The victims who were injured during a mass shooting at a garlic festival in Gilroy, Calif., have filed a lawsuit against the event’s organizers over what they say was a lack of security that allowed the shooting to occur.

The San Francisco-based Scarlett Law Group filed the lawsuit Tuesday on behalf of five people who were injured during the shooting in July, according to the Mercury News. The shooting left three people dead and 14 others injured.

{mosads}“I was under the impression that all things were safe and under control” at the festival, Wendy Towner, one of the shooting victims, said at a press conference announcing the lawsuit. “It’s been hard to think that we weren’t safe out there.”

The lawsuit alleges “negligent security measures” gave the shooter the ability to enter the festival, according to the news outlet.

“The lawsuit filed today stemming from a horrific act of domestic terrorism, is not unexpected, and we will respond through the appropriate legal channels,” the Gilroy Garlic Festival Association wrote in a statement, the news outlet notes. “As a non-profit organization, we must remain focused on our mission: fundraising for the entire community of Gilroy and the more than 150 charities that rely on us.”

Authorities found that the shooter, identified as 19-year-old Santino Legan, entered the festival by cutting through a perimeter fence.

Legan died of a self-inflicted gunshot wound as police officers responded to the shooting.

The FBI launched a domestic terrorism investigation shortly after the deadly shooting. Authorities say Legan was in possession of white supremacist and anti-Islam literature at his home as well as supplies for a large-scale attack.

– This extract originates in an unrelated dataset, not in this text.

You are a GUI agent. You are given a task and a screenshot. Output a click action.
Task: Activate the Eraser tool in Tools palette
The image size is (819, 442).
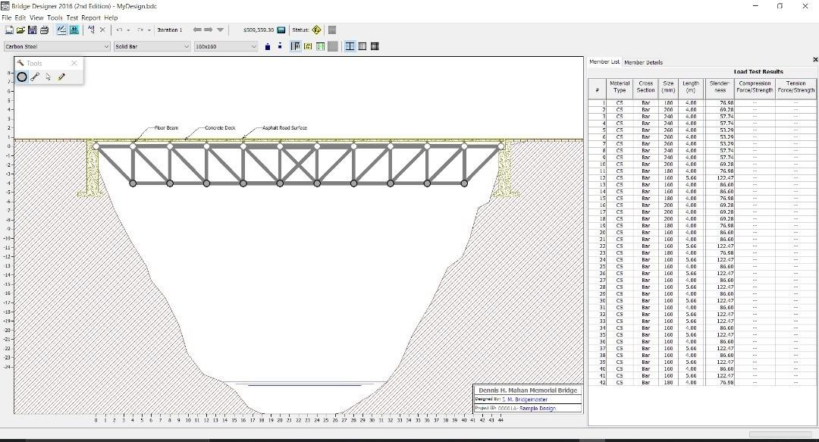point(61,77)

The lawsuit focuses on what the plaintiffs’ attorneys say were “inadequate and outdated security policies” and measures that failed to account for the modern-day threats posed to large festivals and events that draw tens of thousands of people, according to the Mercury News.

The lawsuit alleges the perimeter fence was an “inadequate, flimsy, low-height unsupported chain link fence that was simple to breach, located inappropriately where the shooter’s presence and entrance would be concealed by a wooded area.”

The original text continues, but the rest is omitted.